The ‘Cotton Famine Road’ section of Rooley Moor Road is of national and international importance. It is a reminder of the harsh times cotton workers had to endure during the Cotton Famine in their support of the abolition of slavery and is unique in linking the American Civil War to social changes in our own country at a time when John Bright, the Rochdale Pioneer Movement and Chartism influenced social thinking throughout the UK.
Abraham Lincoln acknowledged the people of Manchester in his letters for the hardship they endured during the American Civil War and the Cotton Famine Road stands today as a monument to Abraham Lincoln, John Bright and those millworkers who took a decisive stance to end slavery.
John Bright was a Rochdale mill owner and Liberal MP for Manchester from 1847 to 1857. Bright is possibly best known for his part in abolishing the Corn Laws, but the Rochdale born radical was a Quaker whose religious views shaped his pacifism and opposition to slavery.
Bright was a profound influence on US president Abraham Lincoln and in a letter to Republican senator Charles Sumner, through whom he made his connection with Lincoln, Bright wrote, ‘our working-class is with you and against the South.’
In 1863 at the instance of John Bright, Lincoln pardoned a young London born Englishman, Alfred Rubery, for a federal crime in the US. The pardon of Alfred Rubery reads as follows:
Where as one Alfred Rubery was convicted on or about the twelfth day of October 1863, in the Circuit of the United States for the District of California, of engaging in, and giving aid and comfort to the existing rebellion against the Government of this country, and sentenced to ten years’ imprisonment, and to pay a fine of ten thousand dollars;
And whereas, the said Alfred Rubery is of the immature age of twenty years, and of highly respectable parentage;
And whereas, the said Alfred Rubery is a subject of Great Britain, and his pardon is desired by John Bright, of England;
Now therefore, be it known that I, Abraham Lincoln, President of the United States of America, these and divers other considerations me thereunto moving, and especially as a public mark of the esteem held by the United States of America for the high character and steady friendship of the said John Bright, do hereby grant a pardon to the said Alfred Rubery, the same to begin and take effect on the twentieth day of January, 1864, on condition that he leave the country within thirty days from and after that date.
Sections of the Cotton Famine Road consist of stone setts, which were hewn by hammer and chisel from local quarries.

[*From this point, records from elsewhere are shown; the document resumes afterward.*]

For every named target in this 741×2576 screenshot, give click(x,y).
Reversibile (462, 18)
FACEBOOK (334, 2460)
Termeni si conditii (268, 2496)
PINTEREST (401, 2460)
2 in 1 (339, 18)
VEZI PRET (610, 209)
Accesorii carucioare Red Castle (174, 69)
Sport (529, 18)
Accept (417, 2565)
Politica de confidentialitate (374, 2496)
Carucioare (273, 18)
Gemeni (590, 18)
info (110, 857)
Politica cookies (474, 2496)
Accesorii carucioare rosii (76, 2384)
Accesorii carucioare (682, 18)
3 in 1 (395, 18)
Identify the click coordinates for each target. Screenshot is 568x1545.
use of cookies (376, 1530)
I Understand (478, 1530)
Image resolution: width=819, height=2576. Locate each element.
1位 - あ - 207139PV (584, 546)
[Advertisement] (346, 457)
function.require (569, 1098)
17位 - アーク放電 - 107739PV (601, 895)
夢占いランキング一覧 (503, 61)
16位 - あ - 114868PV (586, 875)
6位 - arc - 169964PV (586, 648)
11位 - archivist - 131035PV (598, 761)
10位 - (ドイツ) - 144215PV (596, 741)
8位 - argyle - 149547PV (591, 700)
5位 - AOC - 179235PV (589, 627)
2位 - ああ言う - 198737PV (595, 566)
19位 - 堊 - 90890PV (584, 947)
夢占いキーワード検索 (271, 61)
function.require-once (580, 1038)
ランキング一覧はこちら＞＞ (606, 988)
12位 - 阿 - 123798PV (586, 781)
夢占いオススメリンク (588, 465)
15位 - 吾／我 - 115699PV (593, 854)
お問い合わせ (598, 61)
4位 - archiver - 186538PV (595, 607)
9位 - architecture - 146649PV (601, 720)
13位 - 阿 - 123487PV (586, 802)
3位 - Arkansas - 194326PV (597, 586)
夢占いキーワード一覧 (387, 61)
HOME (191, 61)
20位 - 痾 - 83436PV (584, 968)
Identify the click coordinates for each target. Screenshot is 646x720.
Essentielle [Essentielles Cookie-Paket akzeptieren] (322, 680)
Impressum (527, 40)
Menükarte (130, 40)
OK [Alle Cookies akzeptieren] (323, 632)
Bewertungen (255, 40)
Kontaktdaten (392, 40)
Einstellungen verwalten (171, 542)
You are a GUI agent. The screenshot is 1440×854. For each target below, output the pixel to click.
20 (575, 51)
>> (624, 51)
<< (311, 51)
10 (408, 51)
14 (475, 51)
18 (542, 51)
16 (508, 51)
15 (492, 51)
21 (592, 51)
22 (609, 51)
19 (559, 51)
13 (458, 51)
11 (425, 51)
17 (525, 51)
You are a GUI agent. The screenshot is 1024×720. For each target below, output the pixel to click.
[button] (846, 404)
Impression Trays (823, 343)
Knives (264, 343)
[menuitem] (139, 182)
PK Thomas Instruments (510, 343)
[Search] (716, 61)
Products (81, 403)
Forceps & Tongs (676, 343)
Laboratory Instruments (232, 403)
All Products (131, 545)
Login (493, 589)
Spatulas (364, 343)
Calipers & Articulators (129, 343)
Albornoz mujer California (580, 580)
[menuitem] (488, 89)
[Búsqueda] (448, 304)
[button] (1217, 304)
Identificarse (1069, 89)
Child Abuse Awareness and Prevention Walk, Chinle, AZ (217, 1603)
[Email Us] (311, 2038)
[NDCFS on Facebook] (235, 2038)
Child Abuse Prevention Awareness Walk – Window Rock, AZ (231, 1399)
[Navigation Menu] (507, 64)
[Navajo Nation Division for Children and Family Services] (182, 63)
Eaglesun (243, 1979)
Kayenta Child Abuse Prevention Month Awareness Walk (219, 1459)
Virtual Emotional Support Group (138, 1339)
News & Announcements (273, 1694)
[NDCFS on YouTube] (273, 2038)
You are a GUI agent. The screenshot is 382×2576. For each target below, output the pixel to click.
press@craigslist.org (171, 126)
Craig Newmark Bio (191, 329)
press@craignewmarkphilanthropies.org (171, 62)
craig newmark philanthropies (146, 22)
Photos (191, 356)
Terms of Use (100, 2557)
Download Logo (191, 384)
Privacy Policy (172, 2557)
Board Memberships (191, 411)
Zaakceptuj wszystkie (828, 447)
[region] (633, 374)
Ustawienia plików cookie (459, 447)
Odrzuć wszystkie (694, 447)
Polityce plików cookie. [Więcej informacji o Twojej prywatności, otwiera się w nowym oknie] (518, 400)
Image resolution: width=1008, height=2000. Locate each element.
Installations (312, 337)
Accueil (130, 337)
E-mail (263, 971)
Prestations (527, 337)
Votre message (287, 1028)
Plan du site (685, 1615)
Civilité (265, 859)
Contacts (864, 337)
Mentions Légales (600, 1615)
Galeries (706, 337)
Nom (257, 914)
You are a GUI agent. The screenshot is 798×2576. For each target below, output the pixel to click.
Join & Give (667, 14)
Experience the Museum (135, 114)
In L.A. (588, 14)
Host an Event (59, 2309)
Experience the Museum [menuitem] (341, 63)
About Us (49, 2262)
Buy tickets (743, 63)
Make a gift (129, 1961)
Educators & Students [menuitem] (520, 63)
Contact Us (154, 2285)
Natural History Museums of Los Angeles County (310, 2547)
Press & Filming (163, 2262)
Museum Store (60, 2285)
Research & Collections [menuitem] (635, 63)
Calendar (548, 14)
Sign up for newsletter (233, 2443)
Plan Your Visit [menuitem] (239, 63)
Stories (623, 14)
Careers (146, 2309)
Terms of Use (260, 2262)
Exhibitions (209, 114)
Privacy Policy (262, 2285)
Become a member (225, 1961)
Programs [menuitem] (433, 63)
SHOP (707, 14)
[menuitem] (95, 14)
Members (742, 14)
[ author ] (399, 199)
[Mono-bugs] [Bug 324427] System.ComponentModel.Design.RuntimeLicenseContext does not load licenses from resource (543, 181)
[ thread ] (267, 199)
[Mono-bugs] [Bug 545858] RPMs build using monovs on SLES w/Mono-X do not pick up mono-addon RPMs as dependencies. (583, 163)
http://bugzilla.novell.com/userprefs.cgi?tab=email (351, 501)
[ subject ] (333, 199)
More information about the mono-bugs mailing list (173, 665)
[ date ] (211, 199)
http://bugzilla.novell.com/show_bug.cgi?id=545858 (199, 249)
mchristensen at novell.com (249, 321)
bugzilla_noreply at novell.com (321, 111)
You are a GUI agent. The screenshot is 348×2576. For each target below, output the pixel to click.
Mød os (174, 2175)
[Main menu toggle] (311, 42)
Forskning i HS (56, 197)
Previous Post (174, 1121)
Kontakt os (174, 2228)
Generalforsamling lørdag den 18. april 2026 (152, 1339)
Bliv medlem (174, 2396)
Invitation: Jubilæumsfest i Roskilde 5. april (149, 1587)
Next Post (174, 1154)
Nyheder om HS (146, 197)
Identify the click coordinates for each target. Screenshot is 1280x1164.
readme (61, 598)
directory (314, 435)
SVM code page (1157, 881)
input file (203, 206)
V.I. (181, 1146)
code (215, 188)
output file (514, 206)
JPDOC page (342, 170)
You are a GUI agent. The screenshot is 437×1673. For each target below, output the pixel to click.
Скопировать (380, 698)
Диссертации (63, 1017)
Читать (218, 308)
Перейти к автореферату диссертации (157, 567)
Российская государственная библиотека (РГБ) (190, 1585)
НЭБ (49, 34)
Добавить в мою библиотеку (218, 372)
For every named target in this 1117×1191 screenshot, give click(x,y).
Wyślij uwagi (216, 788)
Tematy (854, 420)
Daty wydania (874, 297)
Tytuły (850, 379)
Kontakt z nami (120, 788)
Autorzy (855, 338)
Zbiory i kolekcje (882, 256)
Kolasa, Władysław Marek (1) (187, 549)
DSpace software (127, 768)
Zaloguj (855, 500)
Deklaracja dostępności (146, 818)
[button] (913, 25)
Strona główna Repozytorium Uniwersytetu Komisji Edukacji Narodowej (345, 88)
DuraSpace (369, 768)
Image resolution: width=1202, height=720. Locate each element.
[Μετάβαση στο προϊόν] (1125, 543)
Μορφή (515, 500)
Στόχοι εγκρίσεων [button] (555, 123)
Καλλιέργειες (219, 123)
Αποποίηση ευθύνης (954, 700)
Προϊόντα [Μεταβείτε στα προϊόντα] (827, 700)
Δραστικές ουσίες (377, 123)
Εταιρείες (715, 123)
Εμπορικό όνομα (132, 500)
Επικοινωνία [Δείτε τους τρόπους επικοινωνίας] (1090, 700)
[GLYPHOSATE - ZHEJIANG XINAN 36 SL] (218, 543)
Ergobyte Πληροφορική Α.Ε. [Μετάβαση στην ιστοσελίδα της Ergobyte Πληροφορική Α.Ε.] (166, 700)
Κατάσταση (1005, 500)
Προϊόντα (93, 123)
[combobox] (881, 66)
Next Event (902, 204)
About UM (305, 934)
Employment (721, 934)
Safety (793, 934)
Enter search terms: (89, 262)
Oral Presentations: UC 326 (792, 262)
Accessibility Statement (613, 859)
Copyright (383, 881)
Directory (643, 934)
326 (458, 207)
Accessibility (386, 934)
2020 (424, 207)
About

The approximate length of these sections, from Ding Quarry entrance to Catley Lane Head, is 1,950 yards, the number of stone setts across the road varies from 12 along the narrow sections to 24 at Catley Lane Head. Presuming an average number of stone setts per row of 16 and rows per yard of 10.5 gives a total number of 327,600 stone setts, this excludes the volume of the stone edgings and drainage channels.
Given the reasons the poor of Rochdale laid about a third of a million stone setts into the fabric of Rooley Moor by hand, the Cotton Famine Road must be worthy of preservation! The setting of the road in its historic landscape allows one to reflect on what it must have been like to work out on the moor, especially in poor weather.
At an altitude of over 1500 feet this historic feature may also lay claim to being one of the highest roads in England. Enjoyed by walkers & runners, ornithologists and cyclists, this moorland route also forms part of the Pennine Bridleway allowing safe access for horse riders on the Mary Townley Loop.
The upper section of Rooley Moor Road is visible from many miles away (often called the ‘yellow brick road’) and is a prominent part of the North Manchester / Lancashire / West Yorkshire landscape.
We think many people who see the road from afar do not currently appreciate its history or significance, and an underlying objective of the neighbourhood forum will be to improve this awareness.